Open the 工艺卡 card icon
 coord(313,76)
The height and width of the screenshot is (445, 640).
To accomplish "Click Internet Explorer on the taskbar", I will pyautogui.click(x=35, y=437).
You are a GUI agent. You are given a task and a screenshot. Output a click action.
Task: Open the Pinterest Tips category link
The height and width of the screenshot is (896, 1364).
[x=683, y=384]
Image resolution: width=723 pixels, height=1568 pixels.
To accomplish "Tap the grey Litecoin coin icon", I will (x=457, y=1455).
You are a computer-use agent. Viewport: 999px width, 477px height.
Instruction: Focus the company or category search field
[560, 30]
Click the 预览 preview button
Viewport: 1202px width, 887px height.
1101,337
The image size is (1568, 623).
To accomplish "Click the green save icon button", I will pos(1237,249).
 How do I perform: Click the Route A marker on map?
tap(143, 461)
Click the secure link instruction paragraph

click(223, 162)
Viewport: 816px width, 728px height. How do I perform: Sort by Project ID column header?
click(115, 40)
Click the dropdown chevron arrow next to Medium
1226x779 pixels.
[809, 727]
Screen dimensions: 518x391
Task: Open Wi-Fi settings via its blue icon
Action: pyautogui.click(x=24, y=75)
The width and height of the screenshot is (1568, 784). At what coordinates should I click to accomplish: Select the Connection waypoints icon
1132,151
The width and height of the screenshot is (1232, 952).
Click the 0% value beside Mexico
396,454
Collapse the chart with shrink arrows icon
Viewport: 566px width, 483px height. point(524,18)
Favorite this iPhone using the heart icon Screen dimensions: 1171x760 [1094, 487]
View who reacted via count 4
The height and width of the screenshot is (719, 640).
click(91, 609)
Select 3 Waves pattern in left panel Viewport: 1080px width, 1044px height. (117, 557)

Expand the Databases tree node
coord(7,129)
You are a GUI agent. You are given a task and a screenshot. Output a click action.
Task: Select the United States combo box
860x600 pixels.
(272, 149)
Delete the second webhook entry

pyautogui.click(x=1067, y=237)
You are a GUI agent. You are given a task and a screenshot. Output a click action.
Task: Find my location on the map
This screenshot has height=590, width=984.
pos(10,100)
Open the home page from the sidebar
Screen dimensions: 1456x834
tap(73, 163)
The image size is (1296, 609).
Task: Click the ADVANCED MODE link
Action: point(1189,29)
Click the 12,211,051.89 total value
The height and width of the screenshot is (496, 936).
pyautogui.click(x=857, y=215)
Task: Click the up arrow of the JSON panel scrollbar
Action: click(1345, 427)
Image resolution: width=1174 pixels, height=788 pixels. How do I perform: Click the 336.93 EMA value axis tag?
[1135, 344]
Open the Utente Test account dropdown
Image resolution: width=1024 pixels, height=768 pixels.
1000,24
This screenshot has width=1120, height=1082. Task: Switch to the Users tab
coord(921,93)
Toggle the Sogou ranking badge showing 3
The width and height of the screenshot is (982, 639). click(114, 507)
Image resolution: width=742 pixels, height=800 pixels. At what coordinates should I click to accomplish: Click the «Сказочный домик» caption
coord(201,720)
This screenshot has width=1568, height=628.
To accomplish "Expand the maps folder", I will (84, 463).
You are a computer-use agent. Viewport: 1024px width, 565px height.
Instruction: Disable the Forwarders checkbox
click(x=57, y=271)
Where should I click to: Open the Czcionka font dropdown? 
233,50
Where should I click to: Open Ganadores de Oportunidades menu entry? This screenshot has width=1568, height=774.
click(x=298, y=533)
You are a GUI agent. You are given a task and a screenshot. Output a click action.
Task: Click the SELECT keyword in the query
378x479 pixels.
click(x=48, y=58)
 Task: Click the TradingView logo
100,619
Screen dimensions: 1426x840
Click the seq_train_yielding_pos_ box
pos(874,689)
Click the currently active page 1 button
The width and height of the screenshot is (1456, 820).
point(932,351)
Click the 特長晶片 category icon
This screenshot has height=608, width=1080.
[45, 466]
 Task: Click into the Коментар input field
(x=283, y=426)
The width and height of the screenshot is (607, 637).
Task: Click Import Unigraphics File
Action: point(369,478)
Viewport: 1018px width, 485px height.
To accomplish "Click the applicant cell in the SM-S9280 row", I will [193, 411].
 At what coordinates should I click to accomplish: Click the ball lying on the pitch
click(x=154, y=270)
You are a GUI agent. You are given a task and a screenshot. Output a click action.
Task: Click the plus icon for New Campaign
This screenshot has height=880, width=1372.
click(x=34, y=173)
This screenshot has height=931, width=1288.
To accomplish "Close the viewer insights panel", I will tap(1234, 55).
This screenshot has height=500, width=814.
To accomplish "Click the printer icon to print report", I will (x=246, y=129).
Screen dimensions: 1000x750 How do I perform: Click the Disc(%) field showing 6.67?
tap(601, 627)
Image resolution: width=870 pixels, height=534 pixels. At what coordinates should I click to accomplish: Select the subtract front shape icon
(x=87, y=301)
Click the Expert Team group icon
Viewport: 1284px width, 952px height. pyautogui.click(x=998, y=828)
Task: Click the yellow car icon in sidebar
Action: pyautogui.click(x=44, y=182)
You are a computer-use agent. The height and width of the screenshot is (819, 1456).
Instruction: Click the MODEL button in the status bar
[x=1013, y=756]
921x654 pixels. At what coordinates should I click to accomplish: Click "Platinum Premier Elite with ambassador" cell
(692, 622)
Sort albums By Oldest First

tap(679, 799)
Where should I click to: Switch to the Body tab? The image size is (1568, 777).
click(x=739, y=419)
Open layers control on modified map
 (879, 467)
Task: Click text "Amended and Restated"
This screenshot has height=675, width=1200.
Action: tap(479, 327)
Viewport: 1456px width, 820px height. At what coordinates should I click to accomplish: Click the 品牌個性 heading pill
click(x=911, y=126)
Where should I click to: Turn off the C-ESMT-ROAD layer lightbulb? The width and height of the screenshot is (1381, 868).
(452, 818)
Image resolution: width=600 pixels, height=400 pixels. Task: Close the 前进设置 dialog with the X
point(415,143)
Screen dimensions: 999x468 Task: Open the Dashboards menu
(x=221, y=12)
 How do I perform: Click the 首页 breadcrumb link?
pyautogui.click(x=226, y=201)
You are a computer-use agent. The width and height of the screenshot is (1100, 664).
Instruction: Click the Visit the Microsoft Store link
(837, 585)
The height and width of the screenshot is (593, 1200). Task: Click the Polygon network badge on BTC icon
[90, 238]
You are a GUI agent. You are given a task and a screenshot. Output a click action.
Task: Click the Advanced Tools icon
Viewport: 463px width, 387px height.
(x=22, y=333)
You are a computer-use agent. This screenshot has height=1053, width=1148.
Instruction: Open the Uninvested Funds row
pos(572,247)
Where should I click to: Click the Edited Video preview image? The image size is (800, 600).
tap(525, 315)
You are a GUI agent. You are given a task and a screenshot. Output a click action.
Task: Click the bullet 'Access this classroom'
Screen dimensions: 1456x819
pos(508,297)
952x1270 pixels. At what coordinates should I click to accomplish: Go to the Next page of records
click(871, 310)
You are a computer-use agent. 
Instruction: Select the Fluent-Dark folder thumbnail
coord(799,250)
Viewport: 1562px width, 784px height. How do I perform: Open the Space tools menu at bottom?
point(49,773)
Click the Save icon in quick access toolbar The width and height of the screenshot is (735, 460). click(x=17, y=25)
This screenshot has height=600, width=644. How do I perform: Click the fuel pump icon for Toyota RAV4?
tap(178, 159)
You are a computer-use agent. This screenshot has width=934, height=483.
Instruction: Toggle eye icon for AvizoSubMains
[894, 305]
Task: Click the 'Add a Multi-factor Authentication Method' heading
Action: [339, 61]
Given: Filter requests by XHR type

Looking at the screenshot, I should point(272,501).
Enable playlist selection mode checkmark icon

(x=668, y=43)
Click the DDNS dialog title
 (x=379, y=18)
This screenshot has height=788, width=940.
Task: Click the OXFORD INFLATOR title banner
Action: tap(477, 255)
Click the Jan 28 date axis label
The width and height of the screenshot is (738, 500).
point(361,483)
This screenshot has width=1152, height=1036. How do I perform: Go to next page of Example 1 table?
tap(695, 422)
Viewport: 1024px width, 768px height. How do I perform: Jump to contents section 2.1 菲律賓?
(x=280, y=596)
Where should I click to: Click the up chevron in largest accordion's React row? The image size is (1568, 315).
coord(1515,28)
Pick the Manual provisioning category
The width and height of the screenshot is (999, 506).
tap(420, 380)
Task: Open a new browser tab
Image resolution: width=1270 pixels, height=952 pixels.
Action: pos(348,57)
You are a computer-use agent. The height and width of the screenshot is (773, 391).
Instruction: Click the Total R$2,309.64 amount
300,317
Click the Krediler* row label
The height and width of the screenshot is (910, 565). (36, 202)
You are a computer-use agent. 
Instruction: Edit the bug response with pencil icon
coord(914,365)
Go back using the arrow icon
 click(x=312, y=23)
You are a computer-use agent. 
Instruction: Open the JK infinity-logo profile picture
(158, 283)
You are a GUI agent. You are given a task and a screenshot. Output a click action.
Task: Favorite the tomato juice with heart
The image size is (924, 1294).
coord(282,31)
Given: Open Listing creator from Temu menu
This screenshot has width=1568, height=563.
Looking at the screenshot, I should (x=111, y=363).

++++++

• Set problem
How many lines in the items above contain the word "using"? Reply with the number alone.

• Task output
2